GOAL OF THE EXERCISE — Please reproduce the records from the line with "Task: Click the Bug report icon" to the line with "click(287, 840)", changing "Shutdown behavior" to "Startup behavior" and keeping everything else the same.

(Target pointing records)

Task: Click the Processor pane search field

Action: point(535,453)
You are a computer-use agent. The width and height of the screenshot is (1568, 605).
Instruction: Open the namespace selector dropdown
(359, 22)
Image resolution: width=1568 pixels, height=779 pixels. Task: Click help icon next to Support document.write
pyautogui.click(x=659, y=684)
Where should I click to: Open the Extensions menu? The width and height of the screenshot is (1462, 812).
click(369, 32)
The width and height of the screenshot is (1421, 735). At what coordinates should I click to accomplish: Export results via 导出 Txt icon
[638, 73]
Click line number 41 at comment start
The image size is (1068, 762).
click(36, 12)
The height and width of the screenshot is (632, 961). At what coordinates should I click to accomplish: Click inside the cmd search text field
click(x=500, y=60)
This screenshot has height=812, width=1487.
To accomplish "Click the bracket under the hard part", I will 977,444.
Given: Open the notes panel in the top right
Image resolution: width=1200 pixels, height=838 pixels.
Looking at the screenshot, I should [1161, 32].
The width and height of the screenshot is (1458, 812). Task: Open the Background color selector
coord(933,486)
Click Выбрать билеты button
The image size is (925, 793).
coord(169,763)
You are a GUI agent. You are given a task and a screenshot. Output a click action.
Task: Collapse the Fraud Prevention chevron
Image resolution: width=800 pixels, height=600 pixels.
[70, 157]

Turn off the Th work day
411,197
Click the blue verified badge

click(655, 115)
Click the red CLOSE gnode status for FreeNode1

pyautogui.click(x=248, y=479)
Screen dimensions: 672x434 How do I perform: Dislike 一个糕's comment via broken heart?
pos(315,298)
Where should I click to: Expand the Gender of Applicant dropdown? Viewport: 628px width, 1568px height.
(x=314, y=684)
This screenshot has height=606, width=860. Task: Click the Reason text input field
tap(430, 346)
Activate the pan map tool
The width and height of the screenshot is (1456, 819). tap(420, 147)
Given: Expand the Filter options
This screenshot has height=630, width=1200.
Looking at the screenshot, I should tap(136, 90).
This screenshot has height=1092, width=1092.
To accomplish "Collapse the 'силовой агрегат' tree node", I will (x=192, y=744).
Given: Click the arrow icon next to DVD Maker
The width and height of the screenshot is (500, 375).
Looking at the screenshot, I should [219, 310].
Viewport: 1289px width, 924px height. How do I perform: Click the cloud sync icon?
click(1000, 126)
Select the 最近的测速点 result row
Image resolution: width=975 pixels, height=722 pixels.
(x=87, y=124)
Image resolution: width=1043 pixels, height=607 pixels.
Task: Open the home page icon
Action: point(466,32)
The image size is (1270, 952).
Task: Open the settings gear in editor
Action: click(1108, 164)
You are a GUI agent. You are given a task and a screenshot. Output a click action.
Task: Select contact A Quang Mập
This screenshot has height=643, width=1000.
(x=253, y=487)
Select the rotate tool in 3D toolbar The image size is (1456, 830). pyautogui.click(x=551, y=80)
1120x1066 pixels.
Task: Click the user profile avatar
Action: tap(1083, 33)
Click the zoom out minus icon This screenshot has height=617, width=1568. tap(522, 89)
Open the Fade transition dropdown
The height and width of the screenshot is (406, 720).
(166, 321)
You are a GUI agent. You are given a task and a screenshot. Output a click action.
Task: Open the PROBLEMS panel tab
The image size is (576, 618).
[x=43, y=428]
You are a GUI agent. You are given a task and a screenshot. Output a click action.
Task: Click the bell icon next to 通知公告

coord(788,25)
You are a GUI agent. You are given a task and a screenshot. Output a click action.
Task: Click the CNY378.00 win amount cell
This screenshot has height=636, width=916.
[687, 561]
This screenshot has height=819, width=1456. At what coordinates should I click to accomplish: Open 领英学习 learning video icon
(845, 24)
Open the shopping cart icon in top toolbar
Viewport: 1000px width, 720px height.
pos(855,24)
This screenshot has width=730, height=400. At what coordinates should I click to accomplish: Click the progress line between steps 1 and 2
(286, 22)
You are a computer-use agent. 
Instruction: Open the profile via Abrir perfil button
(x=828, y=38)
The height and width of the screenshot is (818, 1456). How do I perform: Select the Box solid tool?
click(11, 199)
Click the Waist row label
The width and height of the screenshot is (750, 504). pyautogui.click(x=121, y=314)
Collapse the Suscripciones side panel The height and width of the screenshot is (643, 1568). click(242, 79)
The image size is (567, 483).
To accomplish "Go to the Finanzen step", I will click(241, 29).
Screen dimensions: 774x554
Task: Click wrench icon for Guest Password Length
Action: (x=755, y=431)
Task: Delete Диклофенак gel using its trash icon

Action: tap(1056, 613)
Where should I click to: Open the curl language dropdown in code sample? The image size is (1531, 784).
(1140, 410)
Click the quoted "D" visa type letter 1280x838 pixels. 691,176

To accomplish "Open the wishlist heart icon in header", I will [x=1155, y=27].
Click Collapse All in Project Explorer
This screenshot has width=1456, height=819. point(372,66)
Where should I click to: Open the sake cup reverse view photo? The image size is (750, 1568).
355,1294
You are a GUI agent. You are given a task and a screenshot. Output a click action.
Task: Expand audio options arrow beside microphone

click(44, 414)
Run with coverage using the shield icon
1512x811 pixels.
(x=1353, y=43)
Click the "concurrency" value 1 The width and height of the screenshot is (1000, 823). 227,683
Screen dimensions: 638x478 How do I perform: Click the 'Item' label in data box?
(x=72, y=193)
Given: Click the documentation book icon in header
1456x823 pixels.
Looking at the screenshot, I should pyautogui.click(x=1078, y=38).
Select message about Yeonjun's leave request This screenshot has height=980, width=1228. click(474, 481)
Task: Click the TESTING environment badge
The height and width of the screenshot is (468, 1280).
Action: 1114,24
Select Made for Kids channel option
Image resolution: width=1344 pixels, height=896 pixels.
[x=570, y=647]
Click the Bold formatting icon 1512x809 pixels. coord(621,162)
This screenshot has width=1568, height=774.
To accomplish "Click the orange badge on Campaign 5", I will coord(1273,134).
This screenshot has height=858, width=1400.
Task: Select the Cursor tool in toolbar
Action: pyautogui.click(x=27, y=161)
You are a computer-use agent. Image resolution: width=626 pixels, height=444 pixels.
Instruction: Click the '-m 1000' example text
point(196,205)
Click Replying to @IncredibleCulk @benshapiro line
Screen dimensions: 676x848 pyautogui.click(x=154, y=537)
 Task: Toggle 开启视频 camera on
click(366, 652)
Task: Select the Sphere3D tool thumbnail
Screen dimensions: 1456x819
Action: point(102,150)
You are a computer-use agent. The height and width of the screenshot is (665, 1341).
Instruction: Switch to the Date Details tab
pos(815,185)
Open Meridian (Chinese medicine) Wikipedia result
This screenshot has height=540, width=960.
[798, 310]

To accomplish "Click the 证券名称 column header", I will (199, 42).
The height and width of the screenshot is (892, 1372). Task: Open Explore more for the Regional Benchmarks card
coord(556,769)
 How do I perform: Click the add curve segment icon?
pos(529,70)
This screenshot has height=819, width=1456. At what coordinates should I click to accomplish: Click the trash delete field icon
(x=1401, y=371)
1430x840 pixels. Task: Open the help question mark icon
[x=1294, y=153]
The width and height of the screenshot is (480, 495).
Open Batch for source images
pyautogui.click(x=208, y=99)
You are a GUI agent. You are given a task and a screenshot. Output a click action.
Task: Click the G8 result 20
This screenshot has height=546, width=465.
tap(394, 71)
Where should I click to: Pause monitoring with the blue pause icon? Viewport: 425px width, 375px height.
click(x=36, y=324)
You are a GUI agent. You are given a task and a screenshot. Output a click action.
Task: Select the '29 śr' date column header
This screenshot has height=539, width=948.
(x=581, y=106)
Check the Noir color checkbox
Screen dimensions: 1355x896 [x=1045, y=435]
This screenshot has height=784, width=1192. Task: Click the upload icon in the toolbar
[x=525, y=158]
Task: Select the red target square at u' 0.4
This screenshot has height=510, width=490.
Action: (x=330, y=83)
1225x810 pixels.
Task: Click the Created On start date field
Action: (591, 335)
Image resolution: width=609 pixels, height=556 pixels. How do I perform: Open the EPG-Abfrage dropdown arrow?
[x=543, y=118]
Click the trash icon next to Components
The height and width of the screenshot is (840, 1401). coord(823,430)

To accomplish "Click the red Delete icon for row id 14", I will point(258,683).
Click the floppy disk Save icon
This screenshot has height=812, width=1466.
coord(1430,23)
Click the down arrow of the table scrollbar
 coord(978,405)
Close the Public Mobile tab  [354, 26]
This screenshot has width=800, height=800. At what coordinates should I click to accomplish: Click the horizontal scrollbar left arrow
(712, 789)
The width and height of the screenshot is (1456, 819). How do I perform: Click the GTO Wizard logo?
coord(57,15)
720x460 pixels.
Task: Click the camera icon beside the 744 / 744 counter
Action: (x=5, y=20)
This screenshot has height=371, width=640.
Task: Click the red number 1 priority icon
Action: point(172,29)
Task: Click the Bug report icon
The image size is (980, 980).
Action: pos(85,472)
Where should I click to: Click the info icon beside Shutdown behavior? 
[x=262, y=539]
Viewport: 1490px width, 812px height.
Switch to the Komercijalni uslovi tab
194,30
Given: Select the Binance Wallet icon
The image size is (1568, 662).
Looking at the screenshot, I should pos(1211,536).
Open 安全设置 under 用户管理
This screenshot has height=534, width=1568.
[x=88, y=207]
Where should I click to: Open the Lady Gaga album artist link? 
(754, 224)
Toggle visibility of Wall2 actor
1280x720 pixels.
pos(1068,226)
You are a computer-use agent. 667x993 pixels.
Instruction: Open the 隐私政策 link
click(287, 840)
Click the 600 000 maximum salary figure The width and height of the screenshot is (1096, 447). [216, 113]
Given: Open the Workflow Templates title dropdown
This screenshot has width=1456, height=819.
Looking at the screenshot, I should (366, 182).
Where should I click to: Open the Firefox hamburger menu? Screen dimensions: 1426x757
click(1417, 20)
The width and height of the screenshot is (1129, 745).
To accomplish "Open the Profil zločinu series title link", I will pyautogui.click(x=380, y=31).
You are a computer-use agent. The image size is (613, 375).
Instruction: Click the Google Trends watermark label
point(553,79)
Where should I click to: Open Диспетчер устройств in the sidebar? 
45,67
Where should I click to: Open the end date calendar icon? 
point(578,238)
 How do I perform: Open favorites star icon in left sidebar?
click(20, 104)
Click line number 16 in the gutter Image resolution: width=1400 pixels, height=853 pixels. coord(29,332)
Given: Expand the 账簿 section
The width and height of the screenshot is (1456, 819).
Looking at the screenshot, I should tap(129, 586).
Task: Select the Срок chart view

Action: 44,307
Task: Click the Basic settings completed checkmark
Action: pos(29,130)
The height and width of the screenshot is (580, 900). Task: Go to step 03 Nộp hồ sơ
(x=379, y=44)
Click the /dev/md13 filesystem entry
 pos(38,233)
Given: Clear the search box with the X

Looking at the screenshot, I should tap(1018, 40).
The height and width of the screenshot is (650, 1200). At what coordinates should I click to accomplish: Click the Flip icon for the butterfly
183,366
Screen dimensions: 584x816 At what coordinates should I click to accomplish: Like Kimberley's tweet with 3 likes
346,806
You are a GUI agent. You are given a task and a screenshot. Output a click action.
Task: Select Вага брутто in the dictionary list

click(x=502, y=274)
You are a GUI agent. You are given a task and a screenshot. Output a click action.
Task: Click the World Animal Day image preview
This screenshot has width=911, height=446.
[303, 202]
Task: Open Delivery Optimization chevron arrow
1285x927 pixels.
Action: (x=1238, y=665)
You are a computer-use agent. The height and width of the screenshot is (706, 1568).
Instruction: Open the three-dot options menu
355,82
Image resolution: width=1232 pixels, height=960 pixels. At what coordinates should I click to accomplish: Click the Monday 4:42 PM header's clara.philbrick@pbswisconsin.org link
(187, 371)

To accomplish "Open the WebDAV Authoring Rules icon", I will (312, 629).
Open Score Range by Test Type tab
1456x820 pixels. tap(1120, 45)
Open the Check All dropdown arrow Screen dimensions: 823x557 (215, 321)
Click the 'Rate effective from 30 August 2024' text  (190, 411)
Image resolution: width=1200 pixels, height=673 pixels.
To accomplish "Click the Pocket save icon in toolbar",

EXERCISE SOLUTION —
Task: Click the Bug report icon
The image size is (980, 980).
Action: pos(85,472)
Where should I click to: Click the info icon beside Startup behavior? 
[x=262, y=539]
Viewport: 1490px width, 812px height.
Switch to the Komercijalni uslovi tab
194,30
Given: Select the Binance Wallet icon
The image size is (1568, 662).
Looking at the screenshot, I should pos(1211,536).
Open 安全设置 under 用户管理
This screenshot has height=534, width=1568.
[x=88, y=207]
Where should I click to: Open the Lady Gaga album artist link? 
(754, 224)
Toggle visibility of Wall2 actor
1280x720 pixels.
pos(1068,226)
You are a computer-use agent. 667x993 pixels.
Instruction: Open the 隐私政策 link
click(287, 840)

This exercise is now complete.